» **Task objective**: Transcribe the records that follow, keeping every word as it stands.

+ + + + +

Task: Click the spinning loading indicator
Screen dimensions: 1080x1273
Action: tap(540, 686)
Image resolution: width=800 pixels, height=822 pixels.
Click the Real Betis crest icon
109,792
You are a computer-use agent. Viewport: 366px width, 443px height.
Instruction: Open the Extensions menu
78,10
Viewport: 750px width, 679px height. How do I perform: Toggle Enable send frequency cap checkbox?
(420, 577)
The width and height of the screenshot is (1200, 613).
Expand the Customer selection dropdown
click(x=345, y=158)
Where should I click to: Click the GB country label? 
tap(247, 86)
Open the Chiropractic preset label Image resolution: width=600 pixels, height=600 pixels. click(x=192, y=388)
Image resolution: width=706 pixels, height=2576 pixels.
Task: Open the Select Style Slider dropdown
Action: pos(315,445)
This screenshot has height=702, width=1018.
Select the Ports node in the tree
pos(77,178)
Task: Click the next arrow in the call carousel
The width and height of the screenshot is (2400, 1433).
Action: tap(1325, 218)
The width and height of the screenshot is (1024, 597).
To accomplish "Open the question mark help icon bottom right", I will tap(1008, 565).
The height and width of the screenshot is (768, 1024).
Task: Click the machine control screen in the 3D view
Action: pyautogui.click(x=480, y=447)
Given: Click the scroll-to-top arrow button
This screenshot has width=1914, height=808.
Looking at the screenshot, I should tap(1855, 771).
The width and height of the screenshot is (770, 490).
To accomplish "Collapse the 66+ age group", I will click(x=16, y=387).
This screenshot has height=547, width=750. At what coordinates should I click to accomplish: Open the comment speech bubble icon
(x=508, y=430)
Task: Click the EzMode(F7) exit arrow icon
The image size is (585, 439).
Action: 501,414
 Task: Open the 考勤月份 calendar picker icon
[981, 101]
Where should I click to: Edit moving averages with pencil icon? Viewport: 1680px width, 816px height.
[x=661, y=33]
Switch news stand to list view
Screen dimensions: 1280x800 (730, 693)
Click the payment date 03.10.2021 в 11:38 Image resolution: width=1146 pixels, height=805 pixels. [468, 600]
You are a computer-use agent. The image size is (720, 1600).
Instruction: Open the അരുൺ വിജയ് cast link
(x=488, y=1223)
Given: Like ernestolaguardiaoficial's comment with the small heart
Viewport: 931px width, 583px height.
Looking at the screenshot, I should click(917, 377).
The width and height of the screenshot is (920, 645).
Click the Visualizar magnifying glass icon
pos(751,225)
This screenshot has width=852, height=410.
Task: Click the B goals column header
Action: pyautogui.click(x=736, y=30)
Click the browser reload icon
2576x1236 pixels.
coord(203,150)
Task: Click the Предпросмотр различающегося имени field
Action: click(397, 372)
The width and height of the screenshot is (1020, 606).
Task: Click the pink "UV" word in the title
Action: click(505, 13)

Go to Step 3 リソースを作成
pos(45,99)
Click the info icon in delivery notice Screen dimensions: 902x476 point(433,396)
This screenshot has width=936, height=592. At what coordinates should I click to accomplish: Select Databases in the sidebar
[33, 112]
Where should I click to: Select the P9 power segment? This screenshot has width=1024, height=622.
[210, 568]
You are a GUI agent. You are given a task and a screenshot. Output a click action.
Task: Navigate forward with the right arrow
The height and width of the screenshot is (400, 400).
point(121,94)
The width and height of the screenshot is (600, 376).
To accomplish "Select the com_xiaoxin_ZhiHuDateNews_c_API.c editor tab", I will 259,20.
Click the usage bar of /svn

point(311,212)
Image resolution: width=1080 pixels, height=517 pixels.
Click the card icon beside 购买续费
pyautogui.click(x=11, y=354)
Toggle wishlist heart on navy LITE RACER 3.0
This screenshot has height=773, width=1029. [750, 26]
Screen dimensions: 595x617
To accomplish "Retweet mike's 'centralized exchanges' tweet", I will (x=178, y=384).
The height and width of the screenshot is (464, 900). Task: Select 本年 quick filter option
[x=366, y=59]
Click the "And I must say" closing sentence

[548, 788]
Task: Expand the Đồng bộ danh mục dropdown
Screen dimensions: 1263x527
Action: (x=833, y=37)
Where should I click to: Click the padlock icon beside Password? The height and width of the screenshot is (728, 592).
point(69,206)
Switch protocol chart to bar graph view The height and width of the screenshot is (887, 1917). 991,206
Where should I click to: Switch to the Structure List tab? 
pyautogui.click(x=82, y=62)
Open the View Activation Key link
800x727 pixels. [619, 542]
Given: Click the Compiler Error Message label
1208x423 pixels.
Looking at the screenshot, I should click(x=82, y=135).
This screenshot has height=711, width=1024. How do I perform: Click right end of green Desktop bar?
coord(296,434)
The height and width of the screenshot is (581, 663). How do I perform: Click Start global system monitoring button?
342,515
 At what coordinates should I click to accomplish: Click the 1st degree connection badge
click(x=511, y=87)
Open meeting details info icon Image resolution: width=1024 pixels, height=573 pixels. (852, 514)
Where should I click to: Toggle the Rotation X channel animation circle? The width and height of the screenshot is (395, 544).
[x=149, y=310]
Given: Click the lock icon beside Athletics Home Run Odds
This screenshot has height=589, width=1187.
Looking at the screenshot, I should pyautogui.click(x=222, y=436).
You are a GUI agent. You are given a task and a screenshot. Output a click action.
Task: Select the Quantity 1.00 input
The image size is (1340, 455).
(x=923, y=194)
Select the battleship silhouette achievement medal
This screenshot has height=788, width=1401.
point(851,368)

+ + + + +

» **Task answer**:
Task: Click the spinning loading indicator
Screen dimensions: 1080x1273
Action: tap(540, 686)
Image resolution: width=800 pixels, height=822 pixels.
Click the Real Betis crest icon
109,792
You are a computer-use agent. Viewport: 366px width, 443px height.
Instruction: Open the Extensions menu
78,10
Viewport: 750px width, 679px height. How do I perform: Toggle Enable send frequency cap checkbox?
(420, 577)
The width and height of the screenshot is (1200, 613).
Expand the Customer selection dropdown
click(x=345, y=158)
Where should I click to: Click the GB country label? 
tap(247, 86)
Open the Chiropractic preset label Image resolution: width=600 pixels, height=600 pixels. click(x=192, y=388)
Image resolution: width=706 pixels, height=2576 pixels.
Task: Open the Select Style Slider dropdown
Action: pos(315,445)
This screenshot has height=702, width=1018.
Select the Ports node in the tree
pos(77,178)
Task: Click the next arrow in the call carousel
The width and height of the screenshot is (2400, 1433).
Action: tap(1325, 218)
The width and height of the screenshot is (1024, 597).
To accomplish "Open the question mark help icon bottom right", I will tap(1008, 565).
The height and width of the screenshot is (768, 1024).
Task: Click the machine control screen in the 3D view
Action: pyautogui.click(x=480, y=447)
Given: Click the scroll-to-top arrow button
This screenshot has width=1914, height=808.
Looking at the screenshot, I should tap(1855, 771).
The width and height of the screenshot is (770, 490).
To accomplish "Collapse the 66+ age group", I will click(x=16, y=387).
This screenshot has height=547, width=750. At what coordinates should I click to accomplish: Open the comment speech bubble icon
(x=508, y=430)
Task: Click the EzMode(F7) exit arrow icon
The image size is (585, 439).
Action: 501,414
 Task: Open the 考勤月份 calendar picker icon
[981, 101]
Where should I click to: Edit moving averages with pencil icon? Viewport: 1680px width, 816px height.
[x=661, y=33]
Switch news stand to list view
Screen dimensions: 1280x800 (730, 693)
Click the payment date 03.10.2021 в 11:38 Image resolution: width=1146 pixels, height=805 pixels. [468, 600]
You are a computer-use agent. The image size is (720, 1600).
Instruction: Open the അരുൺ വിജയ് cast link
(x=488, y=1223)
Given: Like ernestolaguardiaoficial's comment with the small heart
Viewport: 931px width, 583px height.
Looking at the screenshot, I should click(917, 377).
The width and height of the screenshot is (920, 645).
Click the Visualizar magnifying glass icon
pos(751,225)
This screenshot has width=852, height=410.
Task: Click the B goals column header
Action: pyautogui.click(x=736, y=30)
Click the browser reload icon
2576x1236 pixels.
coord(203,150)
Task: Click the Предпросмотр различающегося имени field
Action: click(397, 372)
The width and height of the screenshot is (1020, 606).
Task: Click the pink "UV" word in the title
Action: click(505, 13)

Go to Step 3 リソースを作成
pos(45,99)
Click the info icon in delivery notice Screen dimensions: 902x476 point(433,396)
This screenshot has width=936, height=592. At what coordinates should I click to accomplish: Select Databases in the sidebar
[33, 112]
Where should I click to: Select the P9 power segment? This screenshot has width=1024, height=622.
[210, 568]
You are a GUI agent. You are given a task and a screenshot. Output a click action.
Task: Navigate forward with the right arrow
The height and width of the screenshot is (400, 400).
point(121,94)
The width and height of the screenshot is (600, 376).
To accomplish "Select the com_xiaoxin_ZhiHuDateNews_c_API.c editor tab", I will 259,20.
Click the usage bar of /svn

point(311,212)
Image resolution: width=1080 pixels, height=517 pixels.
Click the card icon beside 购买续费
pyautogui.click(x=11, y=354)
Toggle wishlist heart on navy LITE RACER 3.0
This screenshot has height=773, width=1029. [750, 26]
Screen dimensions: 595x617
To accomplish "Retweet mike's 'centralized exchanges' tweet", I will (x=178, y=384).
The height and width of the screenshot is (464, 900). Task: Select 本年 quick filter option
[x=366, y=59]
Click the "And I must say" closing sentence

[548, 788]
Task: Expand the Đồng bộ danh mục dropdown
Screen dimensions: 1263x527
Action: (x=833, y=37)
Where should I click to: Click the padlock icon beside Password? The height and width of the screenshot is (728, 592).
point(69,206)
Switch protocol chart to bar graph view The height and width of the screenshot is (887, 1917). 991,206
Where should I click to: Switch to the Structure List tab? 
pyautogui.click(x=82, y=62)
Open the View Activation Key link
800x727 pixels. [619, 542]
Given: Click the Compiler Error Message label
1208x423 pixels.
Looking at the screenshot, I should click(x=82, y=135).
This screenshot has height=711, width=1024. How do I perform: Click right end of green Desktop bar?
coord(296,434)
The height and width of the screenshot is (581, 663). How do I perform: Click Start global system monitoring button?
342,515
 At what coordinates should I click to accomplish: Click the 1st degree connection badge
click(x=511, y=87)
Open meeting details info icon Image resolution: width=1024 pixels, height=573 pixels. (852, 514)
Where should I click to: Toggle the Rotation X channel animation circle? The width and height of the screenshot is (395, 544).
[x=149, y=310]
Given: Click the lock icon beside Athletics Home Run Odds
This screenshot has height=589, width=1187.
Looking at the screenshot, I should pyautogui.click(x=222, y=436).
You are a GUI agent. You are given a task and a screenshot. Output a click action.
Task: Select the Quantity 1.00 input
The image size is (1340, 455).
(x=923, y=194)
Select the battleship silhouette achievement medal
This screenshot has height=788, width=1401.
point(851,368)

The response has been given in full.